En gros, cela signifiait que Mitsy pouvait débarquer en visite n'importe quand, je ne serais pas prévenu à l'avance sauf si elle le faisait. Peut-être allait-elle choisir de m'écrire d'abord, mais j'en doutais, car elle aurait très bien pu le faire sans passer par Saskia, si c'était ce qu'elle voulait. Autant vous dire que j'étais dans un état de nervosité extrême.

Je ne savais pas moi-même si j'avais hâte de la voir et d'enfin entendre ce qu'elle avait à me dire, ou si je le craignais plus que tout. Pour couronner le tout, j'avais senti une réelle déception chez Saskia depuis que je lui avait annoncé mon changement d'avis sur Mitsy et malgré l'envie que j'avais de lui écrire, j'en étais incapable. Et j'avais vraiment peur qu'un froid s'installe entre nous à cause de ça.

Je ne voulais pas risquer mon amitié avec Sask', elle était ma confidente, mon amie, mon ancre qui me gardait en lien avec le monde réel, celle qui depuis bien longtemps m'empêchait de sombrer dans la folie. Elle était le réceptacle de mes états d'âme, l'oreille attentive qui recueillait mes doutes, mes peurs et mes larmes. Elle ne se mettait jamais en avant, mais quand elle me racontait ses petites victoires du quotidien, sa joie était communicative. Elle était un souffle d'air frais et pur dans mon environnement empoisonné.

Il était hors de question qu'elle sorte de ma vie, surtout à cause de Mitsy !

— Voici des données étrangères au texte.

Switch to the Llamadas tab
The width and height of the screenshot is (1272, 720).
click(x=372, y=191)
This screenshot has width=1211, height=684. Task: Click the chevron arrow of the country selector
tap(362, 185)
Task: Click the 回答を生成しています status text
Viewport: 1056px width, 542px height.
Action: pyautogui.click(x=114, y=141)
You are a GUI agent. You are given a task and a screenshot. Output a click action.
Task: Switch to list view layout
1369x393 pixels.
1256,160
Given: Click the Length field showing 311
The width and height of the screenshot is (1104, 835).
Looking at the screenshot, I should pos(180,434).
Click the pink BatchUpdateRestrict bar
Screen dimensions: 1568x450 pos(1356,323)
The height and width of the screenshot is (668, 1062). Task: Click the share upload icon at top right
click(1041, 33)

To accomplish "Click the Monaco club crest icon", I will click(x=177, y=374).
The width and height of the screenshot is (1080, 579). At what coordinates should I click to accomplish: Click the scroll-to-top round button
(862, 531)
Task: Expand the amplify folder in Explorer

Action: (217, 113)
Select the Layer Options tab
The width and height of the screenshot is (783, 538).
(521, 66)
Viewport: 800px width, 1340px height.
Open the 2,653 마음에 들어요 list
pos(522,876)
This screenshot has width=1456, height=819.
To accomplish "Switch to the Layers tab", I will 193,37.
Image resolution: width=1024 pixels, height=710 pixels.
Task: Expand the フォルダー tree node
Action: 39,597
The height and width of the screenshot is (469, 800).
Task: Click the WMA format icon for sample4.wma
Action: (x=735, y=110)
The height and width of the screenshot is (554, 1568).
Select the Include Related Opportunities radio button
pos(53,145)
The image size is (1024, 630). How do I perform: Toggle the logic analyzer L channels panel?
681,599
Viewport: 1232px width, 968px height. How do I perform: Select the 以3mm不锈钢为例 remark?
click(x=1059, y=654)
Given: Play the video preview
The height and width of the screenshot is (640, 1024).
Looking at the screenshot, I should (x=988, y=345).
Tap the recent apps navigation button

Quand Saskia m'avait annoncé que les resultats du kit de viol étaient encore valables, j'avais enregistré l'information, abassourdi sur le moment. Cependant, je refusais de m'en réjouir. Ma mère n'avait, en aucun cas, pu avoir accès à cette information. Et quand bien même c'eut été le cas, elle me l'aurait dit elle-même, plutôt que de faire mille mystères et me dire de rencontrer Mitsy. J'en était persuadé. Aussi Mitsy voulait-elle me voir pour tout autre chose. Et je ne voulais pas être le premier à mentionner ce kit, si vraiment il était exploitable, lui donner la sensation d'avoir un couteau sous la gorge n'était certainement pas le meilleur moyen d'obtenir son aide.

Et puis il y avait ce fameux secret. Qu'est-ce qui pouvait être partagé de la sorte uniquement par ma mère et Mitsy ? Quelle information m'avaient-elle cachée ensemble, alors que ma mère la détestait ?

Toutes ces questions et l'expectative d'une visite surprise me rendaient tendu et irritable. Reyes le ressentait et du coup, nos discussions étaient rares et courtes. Ce n'était pas une bonne chose, parce que plus je m'ennuyais, plus je cogitais, stressais et élaborais des théories qui me rendaient fou. C'était un cercle vicieux.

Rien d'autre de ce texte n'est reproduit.